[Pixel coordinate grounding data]

━━━━━━━━━━━━━━━━━━━━

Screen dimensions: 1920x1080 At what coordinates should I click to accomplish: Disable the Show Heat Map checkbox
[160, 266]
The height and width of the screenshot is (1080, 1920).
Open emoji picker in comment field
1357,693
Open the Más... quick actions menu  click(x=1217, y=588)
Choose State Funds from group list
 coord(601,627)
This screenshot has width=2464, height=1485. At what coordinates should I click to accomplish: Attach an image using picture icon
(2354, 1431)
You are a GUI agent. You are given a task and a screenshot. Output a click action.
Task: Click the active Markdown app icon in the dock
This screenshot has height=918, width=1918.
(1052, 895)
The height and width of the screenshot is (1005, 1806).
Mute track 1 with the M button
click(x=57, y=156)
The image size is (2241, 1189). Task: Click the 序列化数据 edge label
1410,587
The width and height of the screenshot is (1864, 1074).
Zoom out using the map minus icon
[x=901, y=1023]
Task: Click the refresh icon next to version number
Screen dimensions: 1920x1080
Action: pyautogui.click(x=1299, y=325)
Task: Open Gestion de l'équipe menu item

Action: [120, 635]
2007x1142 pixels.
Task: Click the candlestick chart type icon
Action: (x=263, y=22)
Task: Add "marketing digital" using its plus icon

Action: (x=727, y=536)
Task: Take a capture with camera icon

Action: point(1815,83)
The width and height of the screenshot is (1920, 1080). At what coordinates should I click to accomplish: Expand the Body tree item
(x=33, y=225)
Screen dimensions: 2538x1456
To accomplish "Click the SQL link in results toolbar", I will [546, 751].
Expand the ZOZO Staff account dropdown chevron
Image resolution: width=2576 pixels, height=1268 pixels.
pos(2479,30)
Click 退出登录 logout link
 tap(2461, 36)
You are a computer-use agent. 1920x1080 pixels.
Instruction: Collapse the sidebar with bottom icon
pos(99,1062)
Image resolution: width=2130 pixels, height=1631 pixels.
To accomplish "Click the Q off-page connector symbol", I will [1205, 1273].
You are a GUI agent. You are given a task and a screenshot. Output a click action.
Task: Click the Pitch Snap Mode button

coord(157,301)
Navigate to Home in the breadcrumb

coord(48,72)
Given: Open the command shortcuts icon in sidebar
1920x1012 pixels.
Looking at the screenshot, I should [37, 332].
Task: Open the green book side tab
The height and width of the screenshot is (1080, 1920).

━━━━━━━━━━━━━━━━━━━━

In the records above, find the lines holding "will". Copy each one.

To accomplish "Click the SQL link in results toolbar", I will [546, 751].
To accomplish "Click the Q off-page connector symbol", I will [1205, 1273].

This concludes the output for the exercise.